• Supplied records:
- - - - -
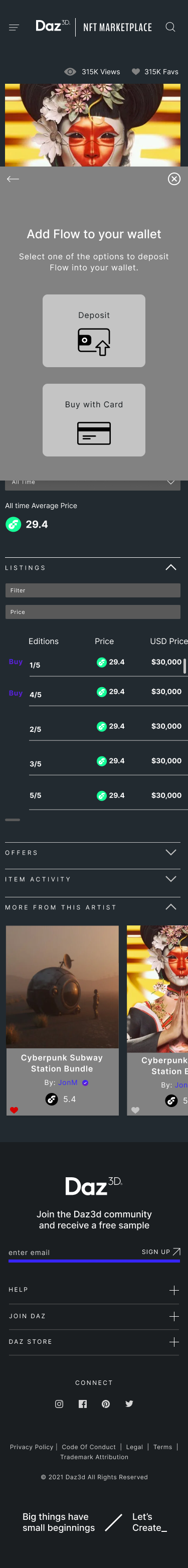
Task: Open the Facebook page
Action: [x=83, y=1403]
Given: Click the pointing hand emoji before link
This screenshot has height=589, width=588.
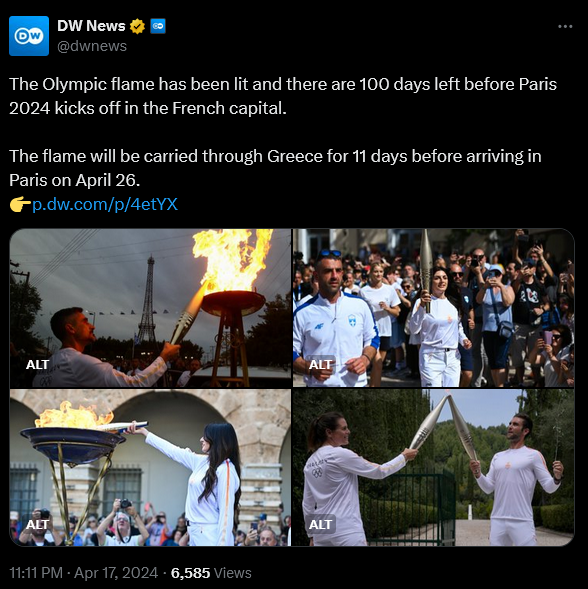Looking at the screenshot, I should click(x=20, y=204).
- - - - -
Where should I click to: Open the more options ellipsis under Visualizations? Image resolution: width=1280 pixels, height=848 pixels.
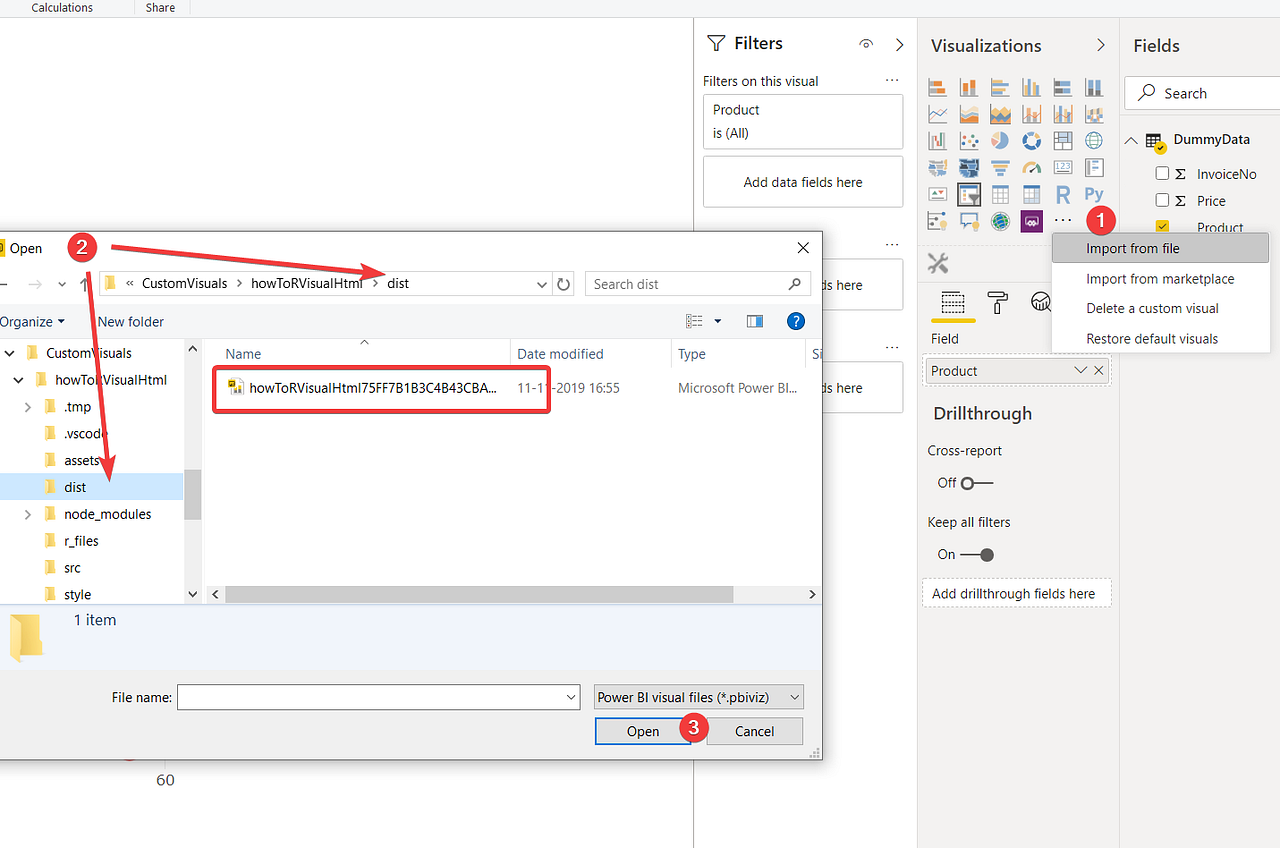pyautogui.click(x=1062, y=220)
- - - - -
• Your objective: Convert the data into a Markdown table with the columns Row and Line. Begin at the line that contains "Where should I", stop after the line that contains "pyautogui.click(x=1062, y=220)", skip any blank lines, and leave the pictures out.

• Result of the task:
| Row | Line |
|---|---|
| 1 | Where should I click to: Open the more options ellipsis under Visualizations? Image resolution: width=1280 pixels, height=848 pixels. |
| 2 | pyautogui.click(x=1062, y=220) |